Francesco Petrogalli via llvm-dev
2016-Nov-30  11:46 UTC
[llvm-dev] Enable "#pragma omp declare simd" in the LoopVectorizer
Dear all,
I have just created a couple of differential reviews to enable the
vectorisation of loops that have function calls to routines marked with
“#pragma omp declare simd”.
They can be (re)viewed here:
* https://reviews.llvm.org/D27249
	
* https://reviews.llvm.org/D27250
The current implementation allows the loop vectorizer to generate vector
code for source file as:
  #pragma omp declare simd
  double f(double x);
  void aaa(double *x, double *y, int N) {
    for (int i = 0; i < N; ++i) {
    x[i] = f(y[i]);
    }
  }
by invoking clang with arguments:
  $> clang -fopenmp -c -O3 file.c […]
Such functionality should provide a nice interface for vector libraries
developers that can be used to inform the loop vectorizer of the
availability of an external library with the vector implementation of the
scalar functions in the loops.

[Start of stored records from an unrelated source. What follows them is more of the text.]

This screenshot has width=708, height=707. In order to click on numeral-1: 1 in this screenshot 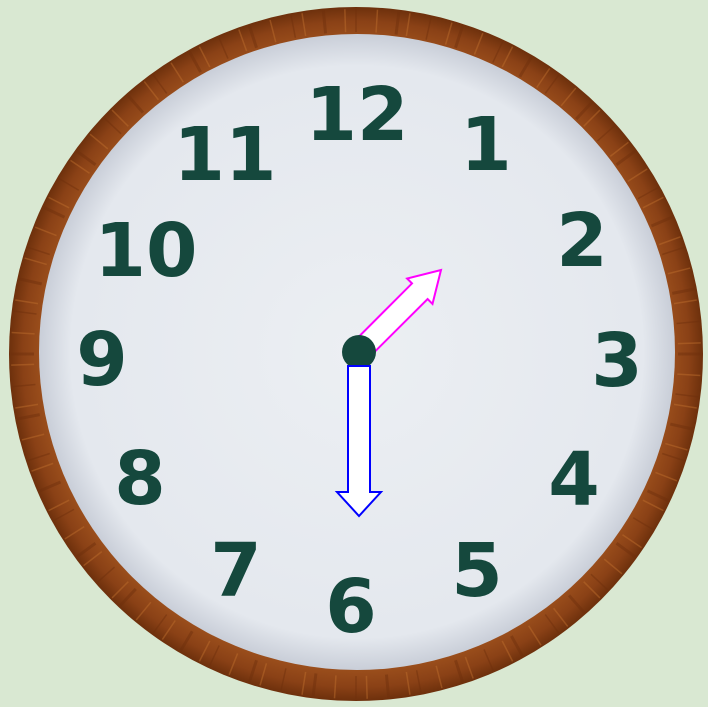, I will do `click(486, 145)`.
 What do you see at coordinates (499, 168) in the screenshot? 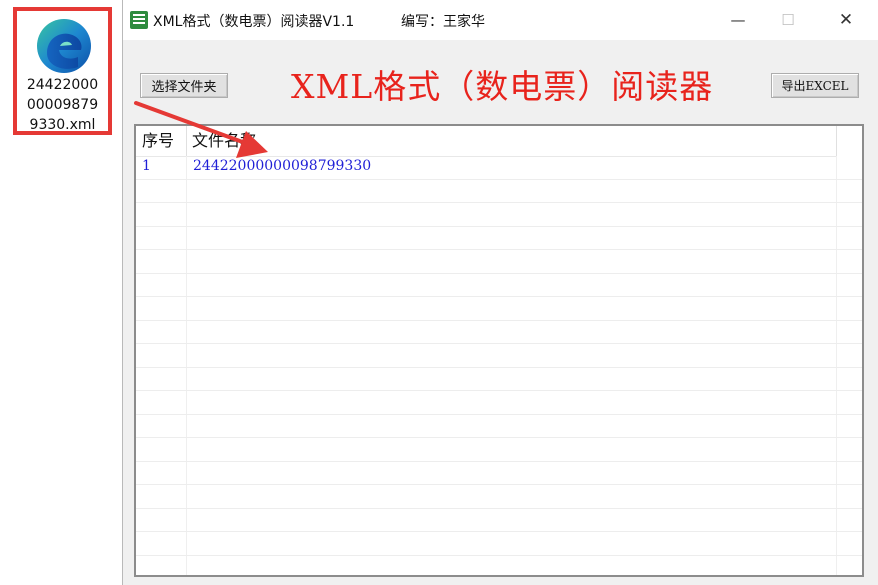
I see `table-row: 1 24422000000098799330` at bounding box center [499, 168].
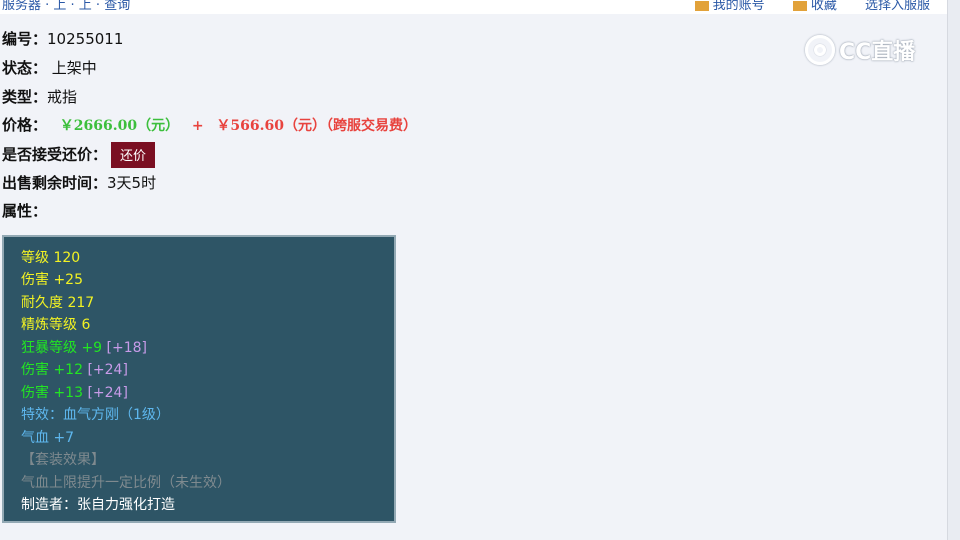 Image resolution: width=960 pixels, height=540 pixels. I want to click on attr-damage-2-bonus: [+24], so click(108, 370).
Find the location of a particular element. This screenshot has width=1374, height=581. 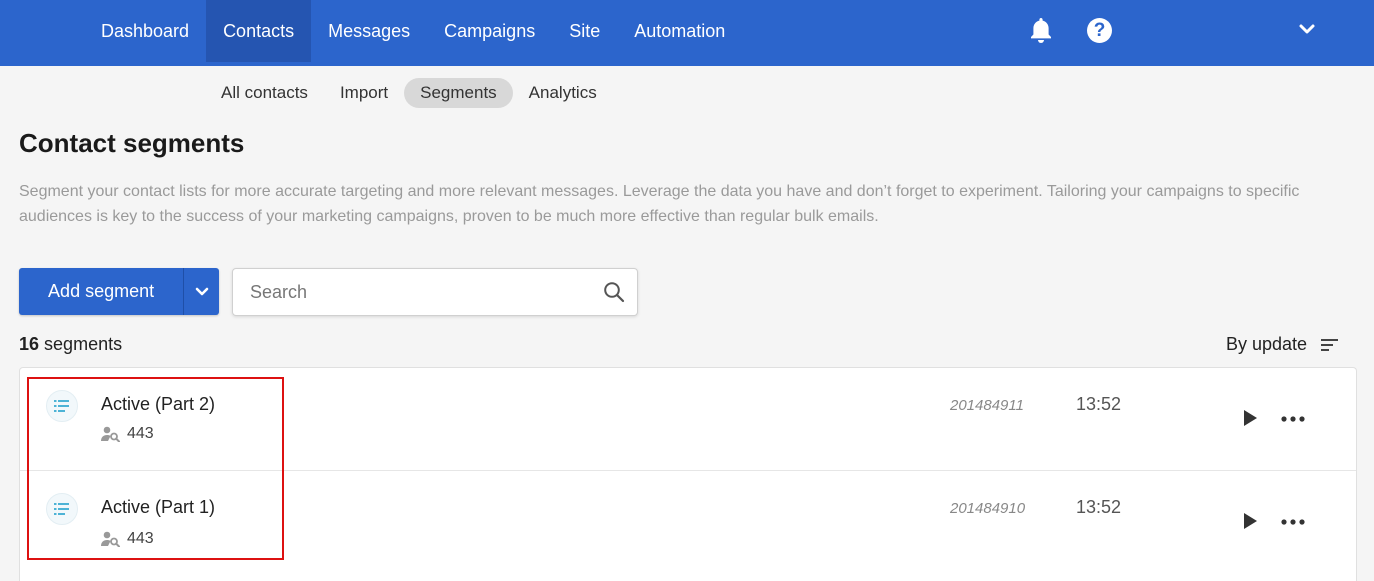

segment-id: 201484910 is located at coordinates (988, 508).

For this, all is needed to do is to mark
with “#pragma omp declare simd” the function declaration in the header
file of the library and generate the associated symbols in the object file
of the library according to the name scheme of the vector ABI (see notes
below).
I am interested in any feedback/suggestion/review the community might have
regarding this behaviour.
Below you find a description of the implementation and some notes.
Thanks,
Francesco 
-----------
The functionality is implemented as follow:
1. Clang CodeGen generates a set of global external variables for each of
the function declarations marked with the OpenMP pragma. Each of such
globals are named according a mangling that is generated by
llvm::TargetLibraryInfoImpl (TLII), and holds the vector signature of the
associated vector function. (See examples in the tests of the clang patch.

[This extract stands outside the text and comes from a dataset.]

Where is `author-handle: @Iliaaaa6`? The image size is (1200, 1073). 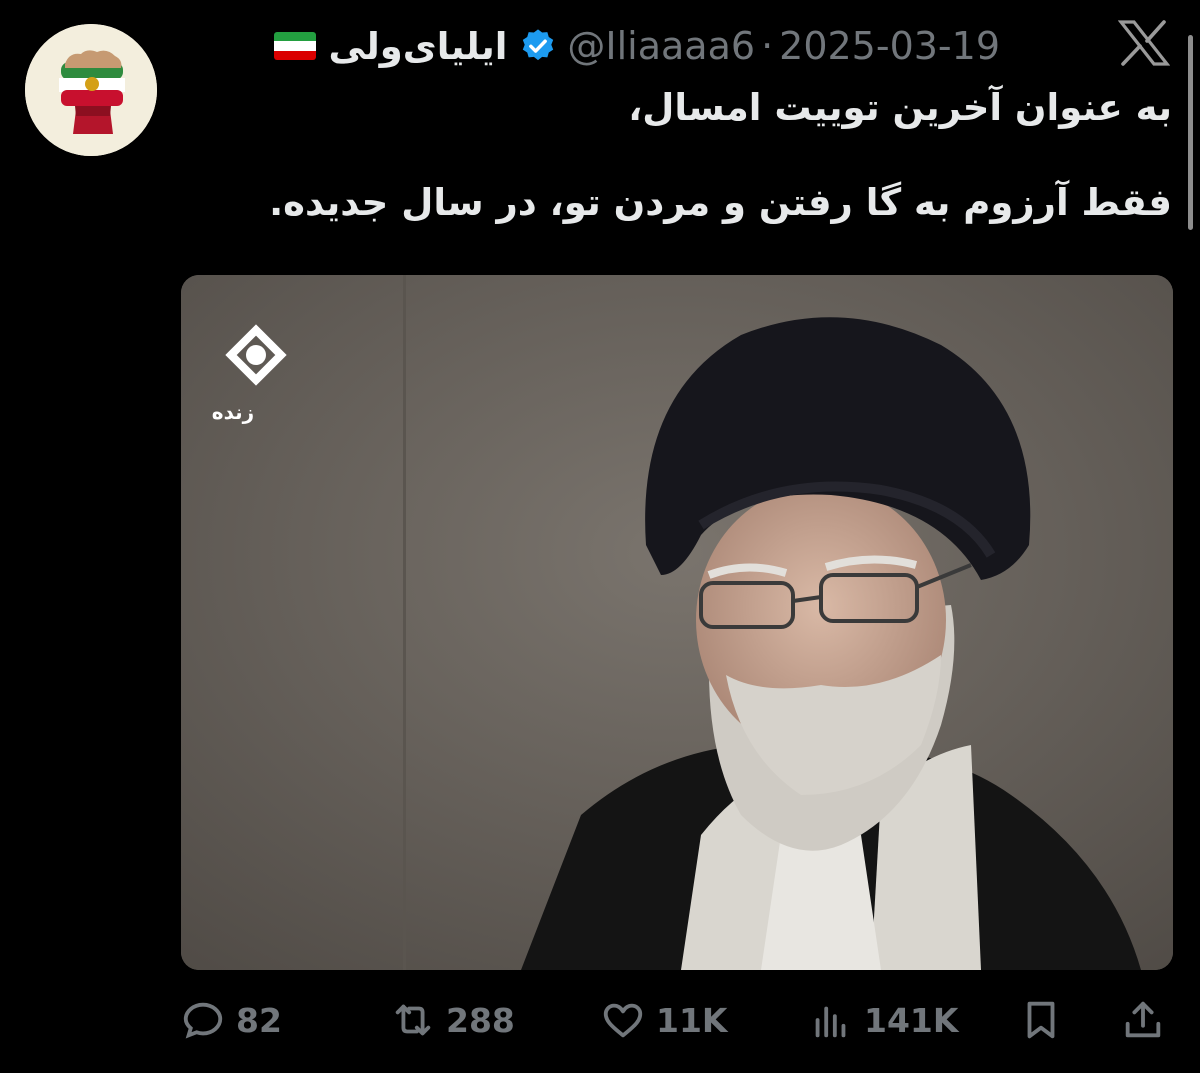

Each scalar function can generate multiple vector functions depending on
the clauses of the declare simd directives)
2. When clang created the TLII, it processes the llvm::Module and finds
out which of the globals of the module have the correct mangling and type
so that they be added to the TLII as a list of vector function that can be
associated to the original scalar one.
3. The LoopVectorizer looks for the available vector functions through the
TLII not by scalar name and vectorisation factor but by scalar name and
vector function signature, thus enabling the vectorizer to be able to
distinguish a "vector vpow1(vector x, vector y)” from a “vector
vpow2(vector x, scalar y)”. (The second one corresponds to a “declare simd
uniform(y)” for a “scalar pow(scalar x, scalar y)” declaration). (Notice
that the changes in the loop vectorizer are minimal.)
Notes:
1. To enable SIMD only for OpenMP, leaving all the multithread/target
behaviour behind, we should enable this also with a new option:
-fopenmp-simd
2. The AArch64 vector ABI in the code is essentially the same as for the
Intel one (apart from the prefix and the masking argument), and it is
based on the clauses associated to “declare simd” in OpenMP 4.0. For
OpenMP4.5, the parameters section of the mangled name should be updated.

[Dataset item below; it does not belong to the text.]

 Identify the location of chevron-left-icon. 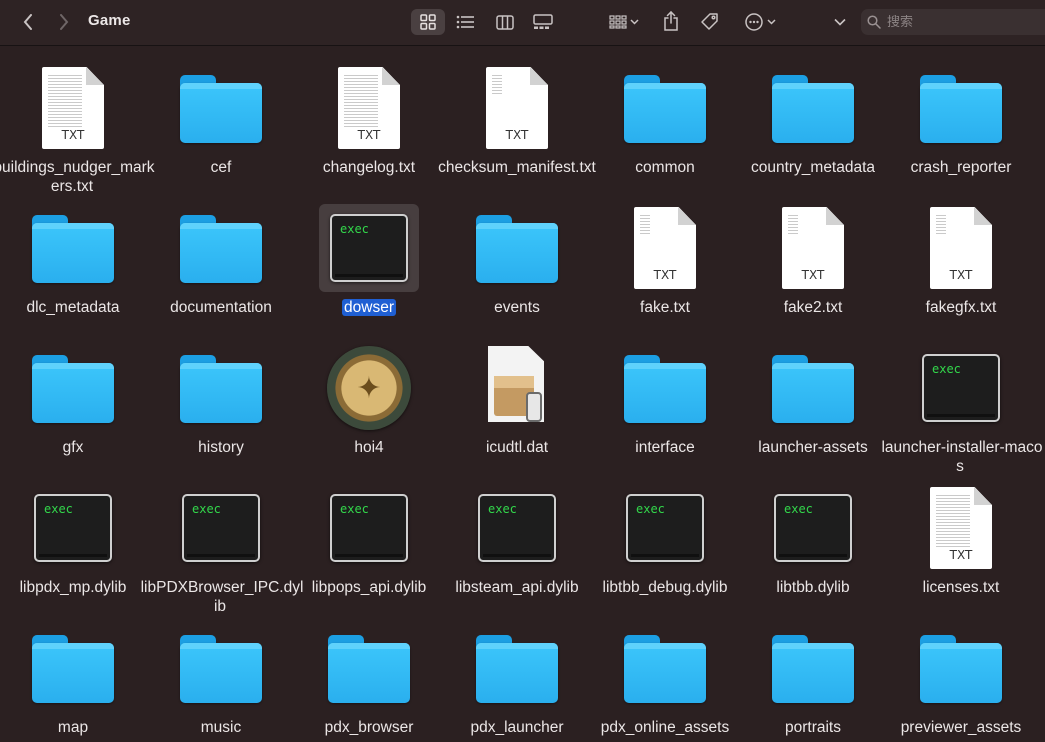
(28, 22).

This update will not change the vectorizer behaviour as all the vectorizer
needs to detect a vectorizable function is the original scalar name and a
compatible vector function signature. Of course, any changes/updates in
the ABI will have to be reflected in the symbols of the binary file of the
library.
3. Whistle this is working only for function declaration, the same
functionality can be used when (if) clang will implement the declare simd
OpenMP pragma for function definitions.
4. I have enabled this for any loop that invokes the scalar function call,
not just for those annotated with “#pragma omp for simd”. I don’t have any
preference here, but at the same time I don’t see any reason why this
shouldn’t be enabled by default for non annotated loops. Let me know if
you disagree, I’d happily change the functionality if there are sound
reasons behind that.